Task instructions: Read the data below line by line and copy each one with "Expand" in it.

Dataset extract:
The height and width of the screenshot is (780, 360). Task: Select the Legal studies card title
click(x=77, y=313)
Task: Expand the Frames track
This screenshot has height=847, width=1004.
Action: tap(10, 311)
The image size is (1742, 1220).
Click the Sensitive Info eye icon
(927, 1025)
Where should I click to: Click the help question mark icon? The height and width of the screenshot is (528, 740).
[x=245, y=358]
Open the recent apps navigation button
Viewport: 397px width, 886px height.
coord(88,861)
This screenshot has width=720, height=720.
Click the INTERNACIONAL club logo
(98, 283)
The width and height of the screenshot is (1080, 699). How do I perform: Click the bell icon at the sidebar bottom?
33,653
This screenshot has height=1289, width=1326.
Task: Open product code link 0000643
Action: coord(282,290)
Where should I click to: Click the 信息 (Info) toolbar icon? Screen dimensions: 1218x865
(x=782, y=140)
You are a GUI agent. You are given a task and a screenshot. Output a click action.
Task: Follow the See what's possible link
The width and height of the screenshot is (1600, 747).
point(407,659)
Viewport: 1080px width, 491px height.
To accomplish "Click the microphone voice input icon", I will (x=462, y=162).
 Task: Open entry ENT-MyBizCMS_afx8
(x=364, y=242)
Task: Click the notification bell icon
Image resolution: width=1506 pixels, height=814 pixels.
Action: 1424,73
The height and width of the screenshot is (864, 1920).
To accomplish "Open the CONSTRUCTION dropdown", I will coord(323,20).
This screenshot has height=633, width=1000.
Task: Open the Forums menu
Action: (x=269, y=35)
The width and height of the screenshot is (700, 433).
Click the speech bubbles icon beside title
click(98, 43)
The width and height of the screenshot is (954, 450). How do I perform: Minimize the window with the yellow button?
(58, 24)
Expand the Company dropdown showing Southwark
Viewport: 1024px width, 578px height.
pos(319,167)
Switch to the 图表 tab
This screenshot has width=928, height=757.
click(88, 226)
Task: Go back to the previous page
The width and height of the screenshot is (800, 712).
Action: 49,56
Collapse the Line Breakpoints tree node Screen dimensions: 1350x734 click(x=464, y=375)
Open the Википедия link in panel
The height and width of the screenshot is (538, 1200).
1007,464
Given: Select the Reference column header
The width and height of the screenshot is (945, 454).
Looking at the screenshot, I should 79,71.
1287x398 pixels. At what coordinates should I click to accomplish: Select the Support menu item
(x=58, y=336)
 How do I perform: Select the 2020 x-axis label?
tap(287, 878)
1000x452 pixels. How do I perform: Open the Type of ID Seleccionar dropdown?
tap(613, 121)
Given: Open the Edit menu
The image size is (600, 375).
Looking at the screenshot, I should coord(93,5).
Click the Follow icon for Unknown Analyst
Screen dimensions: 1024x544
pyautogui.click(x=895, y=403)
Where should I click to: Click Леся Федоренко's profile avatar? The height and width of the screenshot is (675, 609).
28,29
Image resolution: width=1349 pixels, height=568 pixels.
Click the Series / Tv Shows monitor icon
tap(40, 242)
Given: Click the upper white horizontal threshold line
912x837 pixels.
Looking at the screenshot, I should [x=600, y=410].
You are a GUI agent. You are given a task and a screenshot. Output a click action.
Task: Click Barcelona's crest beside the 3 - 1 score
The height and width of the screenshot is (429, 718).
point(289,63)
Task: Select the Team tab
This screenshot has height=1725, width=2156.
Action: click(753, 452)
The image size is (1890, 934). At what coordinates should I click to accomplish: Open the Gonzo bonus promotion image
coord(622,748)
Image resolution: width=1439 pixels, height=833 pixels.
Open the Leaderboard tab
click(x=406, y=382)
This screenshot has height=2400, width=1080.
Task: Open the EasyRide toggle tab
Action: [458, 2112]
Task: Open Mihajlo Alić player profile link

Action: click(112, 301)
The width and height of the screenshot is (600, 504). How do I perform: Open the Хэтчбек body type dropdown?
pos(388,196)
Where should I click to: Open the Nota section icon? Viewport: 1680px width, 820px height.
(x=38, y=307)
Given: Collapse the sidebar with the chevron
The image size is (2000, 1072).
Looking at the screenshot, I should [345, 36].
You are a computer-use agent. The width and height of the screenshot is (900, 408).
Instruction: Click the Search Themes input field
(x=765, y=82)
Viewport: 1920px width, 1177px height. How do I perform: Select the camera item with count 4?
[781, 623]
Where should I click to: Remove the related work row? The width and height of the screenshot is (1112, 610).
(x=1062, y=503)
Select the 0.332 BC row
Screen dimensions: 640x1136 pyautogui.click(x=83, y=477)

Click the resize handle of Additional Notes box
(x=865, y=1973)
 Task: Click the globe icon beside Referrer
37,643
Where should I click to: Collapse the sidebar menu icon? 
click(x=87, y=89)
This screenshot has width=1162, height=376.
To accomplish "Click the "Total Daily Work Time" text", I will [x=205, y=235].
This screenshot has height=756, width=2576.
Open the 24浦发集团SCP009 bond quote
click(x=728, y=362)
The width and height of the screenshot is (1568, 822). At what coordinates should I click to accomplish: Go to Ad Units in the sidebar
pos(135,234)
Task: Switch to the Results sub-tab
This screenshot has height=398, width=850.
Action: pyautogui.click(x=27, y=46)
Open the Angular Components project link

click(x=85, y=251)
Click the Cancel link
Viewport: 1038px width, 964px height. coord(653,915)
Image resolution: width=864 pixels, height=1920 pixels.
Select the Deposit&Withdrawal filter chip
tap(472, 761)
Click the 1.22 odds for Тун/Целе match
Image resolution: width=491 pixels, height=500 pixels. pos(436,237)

Answer space:
Task: Expand the Frames track
Expand the Company dropdown showing Southwark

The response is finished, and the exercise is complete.